Le miel fut beaucoup plus simple à trouver. Quelques étals plus loin, il tomba sur un petit monsieur tout maigre à la mine joyeuse et aux gestes secs et précis. Le barbu le salua poliment et lui pointa un pot de miel. La consistance gluante le fit sourire et l'aspect roux l'assura de la qualité de cette sucrerie. Il tendit une pièce à l'homme et prit le pot, le calant sous son bras. Il n'avait plus qu'à retourner auprès de la jeune femme et à partir.

Il se dirigea vers les cris étouffés des enfants. Il n'avait aucune possibilité de se perdre, les gens affluaient en ce sens et Lin commença à grimacer en voyant le nombre de villageois. S'ils étaient aussi nombreux, c'est qu'il devait se passer autre chose qu'un simple numéro de magie. Il ne put s'empêcher de pester.
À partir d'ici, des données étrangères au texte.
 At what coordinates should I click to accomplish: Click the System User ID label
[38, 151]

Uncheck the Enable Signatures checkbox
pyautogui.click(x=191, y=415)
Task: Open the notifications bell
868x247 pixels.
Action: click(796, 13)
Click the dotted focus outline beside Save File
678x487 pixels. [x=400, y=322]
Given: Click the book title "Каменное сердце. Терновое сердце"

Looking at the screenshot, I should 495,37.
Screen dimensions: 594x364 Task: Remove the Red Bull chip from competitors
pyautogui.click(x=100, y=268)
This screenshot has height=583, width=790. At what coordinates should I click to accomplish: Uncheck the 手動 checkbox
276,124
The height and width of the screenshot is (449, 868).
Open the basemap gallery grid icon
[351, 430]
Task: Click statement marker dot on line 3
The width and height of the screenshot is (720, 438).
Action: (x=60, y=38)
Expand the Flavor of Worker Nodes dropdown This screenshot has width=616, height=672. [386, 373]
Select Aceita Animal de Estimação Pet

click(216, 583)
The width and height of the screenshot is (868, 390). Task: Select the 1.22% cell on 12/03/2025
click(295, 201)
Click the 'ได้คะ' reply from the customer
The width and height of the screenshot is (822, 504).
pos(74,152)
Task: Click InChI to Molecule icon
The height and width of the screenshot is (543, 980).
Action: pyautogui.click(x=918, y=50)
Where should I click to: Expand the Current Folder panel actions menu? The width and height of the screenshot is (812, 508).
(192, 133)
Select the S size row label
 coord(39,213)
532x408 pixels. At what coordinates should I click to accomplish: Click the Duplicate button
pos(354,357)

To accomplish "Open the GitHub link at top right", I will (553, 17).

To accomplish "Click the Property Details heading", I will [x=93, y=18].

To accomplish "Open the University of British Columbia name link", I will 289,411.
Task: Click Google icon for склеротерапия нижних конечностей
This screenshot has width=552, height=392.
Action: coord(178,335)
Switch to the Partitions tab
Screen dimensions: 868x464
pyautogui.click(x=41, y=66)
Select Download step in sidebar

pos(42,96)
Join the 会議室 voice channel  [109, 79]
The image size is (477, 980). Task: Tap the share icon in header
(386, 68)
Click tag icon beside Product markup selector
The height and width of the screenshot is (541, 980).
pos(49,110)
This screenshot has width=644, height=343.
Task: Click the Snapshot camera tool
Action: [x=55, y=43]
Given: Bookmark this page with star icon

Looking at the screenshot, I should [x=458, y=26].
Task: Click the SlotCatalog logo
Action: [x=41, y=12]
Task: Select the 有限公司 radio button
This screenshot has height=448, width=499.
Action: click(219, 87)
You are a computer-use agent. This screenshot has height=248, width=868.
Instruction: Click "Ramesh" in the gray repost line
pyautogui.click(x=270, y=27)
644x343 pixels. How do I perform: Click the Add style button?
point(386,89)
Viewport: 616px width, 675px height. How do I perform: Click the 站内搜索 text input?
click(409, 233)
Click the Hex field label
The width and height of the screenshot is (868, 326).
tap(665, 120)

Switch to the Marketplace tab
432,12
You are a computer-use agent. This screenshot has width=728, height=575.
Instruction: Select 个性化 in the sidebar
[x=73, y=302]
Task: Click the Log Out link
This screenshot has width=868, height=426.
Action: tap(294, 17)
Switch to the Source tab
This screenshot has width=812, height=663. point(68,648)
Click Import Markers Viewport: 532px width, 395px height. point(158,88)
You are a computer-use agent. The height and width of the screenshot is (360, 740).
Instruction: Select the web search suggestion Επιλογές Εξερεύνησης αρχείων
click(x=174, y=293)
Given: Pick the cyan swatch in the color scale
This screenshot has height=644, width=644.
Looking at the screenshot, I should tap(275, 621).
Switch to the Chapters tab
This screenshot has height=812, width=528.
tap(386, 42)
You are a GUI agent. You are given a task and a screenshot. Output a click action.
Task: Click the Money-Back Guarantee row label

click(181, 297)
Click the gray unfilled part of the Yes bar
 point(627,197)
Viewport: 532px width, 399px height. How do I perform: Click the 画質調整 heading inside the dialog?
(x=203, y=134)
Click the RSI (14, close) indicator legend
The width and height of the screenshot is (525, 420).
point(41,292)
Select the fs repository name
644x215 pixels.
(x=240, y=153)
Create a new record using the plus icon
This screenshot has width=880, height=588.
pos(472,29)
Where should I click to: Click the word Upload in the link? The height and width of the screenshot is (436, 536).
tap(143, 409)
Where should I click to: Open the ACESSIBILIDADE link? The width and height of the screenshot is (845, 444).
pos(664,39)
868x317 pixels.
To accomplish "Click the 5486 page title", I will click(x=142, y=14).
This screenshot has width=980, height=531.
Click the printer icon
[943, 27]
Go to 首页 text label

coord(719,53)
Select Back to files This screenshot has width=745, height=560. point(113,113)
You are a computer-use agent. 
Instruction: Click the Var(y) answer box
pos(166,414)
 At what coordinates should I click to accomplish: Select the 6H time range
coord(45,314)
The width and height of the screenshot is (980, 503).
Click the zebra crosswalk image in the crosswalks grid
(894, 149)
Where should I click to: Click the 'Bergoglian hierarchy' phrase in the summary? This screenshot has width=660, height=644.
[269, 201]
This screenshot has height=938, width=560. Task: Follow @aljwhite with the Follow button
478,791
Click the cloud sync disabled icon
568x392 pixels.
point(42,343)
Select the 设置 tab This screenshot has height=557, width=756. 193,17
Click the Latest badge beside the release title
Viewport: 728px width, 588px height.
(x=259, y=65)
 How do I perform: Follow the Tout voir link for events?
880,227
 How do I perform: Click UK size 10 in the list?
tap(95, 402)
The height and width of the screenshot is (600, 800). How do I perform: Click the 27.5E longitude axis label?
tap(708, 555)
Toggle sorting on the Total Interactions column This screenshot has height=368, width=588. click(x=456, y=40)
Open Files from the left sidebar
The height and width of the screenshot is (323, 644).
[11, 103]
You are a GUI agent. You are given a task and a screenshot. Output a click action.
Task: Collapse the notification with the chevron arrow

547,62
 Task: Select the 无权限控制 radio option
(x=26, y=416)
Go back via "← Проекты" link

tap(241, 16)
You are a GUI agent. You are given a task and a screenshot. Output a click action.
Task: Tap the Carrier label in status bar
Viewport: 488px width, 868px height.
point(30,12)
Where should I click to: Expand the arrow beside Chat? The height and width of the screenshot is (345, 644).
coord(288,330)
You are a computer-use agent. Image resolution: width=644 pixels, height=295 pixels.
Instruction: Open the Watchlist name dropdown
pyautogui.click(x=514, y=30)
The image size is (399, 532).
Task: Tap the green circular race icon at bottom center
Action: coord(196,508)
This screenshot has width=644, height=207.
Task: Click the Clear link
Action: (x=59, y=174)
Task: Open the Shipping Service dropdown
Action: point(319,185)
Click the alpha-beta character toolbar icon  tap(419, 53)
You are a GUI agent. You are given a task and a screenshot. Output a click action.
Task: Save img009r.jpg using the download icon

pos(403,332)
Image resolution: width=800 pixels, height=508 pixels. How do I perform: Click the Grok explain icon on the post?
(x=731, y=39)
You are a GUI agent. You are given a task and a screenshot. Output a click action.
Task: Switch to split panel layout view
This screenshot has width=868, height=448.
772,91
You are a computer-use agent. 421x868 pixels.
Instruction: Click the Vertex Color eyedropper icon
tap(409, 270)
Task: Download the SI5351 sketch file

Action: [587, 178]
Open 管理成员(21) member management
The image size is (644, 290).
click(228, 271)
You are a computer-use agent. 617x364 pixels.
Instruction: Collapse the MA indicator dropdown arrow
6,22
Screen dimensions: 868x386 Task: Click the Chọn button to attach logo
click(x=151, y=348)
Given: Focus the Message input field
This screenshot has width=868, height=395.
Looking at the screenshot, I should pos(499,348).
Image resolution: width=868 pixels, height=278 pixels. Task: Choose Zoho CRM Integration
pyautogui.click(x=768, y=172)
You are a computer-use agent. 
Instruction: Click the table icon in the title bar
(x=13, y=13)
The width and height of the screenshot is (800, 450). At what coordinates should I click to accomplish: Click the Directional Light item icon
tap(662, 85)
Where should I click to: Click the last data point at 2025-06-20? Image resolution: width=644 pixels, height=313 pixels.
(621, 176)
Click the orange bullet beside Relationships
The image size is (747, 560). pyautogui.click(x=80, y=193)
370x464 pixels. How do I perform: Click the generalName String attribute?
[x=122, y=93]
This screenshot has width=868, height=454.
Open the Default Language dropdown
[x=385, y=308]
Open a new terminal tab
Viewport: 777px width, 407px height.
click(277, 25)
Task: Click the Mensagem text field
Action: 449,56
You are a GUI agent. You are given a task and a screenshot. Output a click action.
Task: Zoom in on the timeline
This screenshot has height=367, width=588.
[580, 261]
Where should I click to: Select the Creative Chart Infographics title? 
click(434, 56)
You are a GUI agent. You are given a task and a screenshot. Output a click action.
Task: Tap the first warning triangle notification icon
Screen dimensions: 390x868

Il fallait qu'ils repartent, ils ne pouvaient pas s'éterniser ici, saltimbanques ou pas.
Jouant des coudes pour parvenir jusqu'au devant de la scène, il se retrouva dans le dos de la jeune femme. Les mains prises, il se pencha à son oreille, sa barbe venant picoter son cou.


Je suis de retour, va peut être falloir songer à y aller. Et ne me dis pas non, j'ai ta sucette.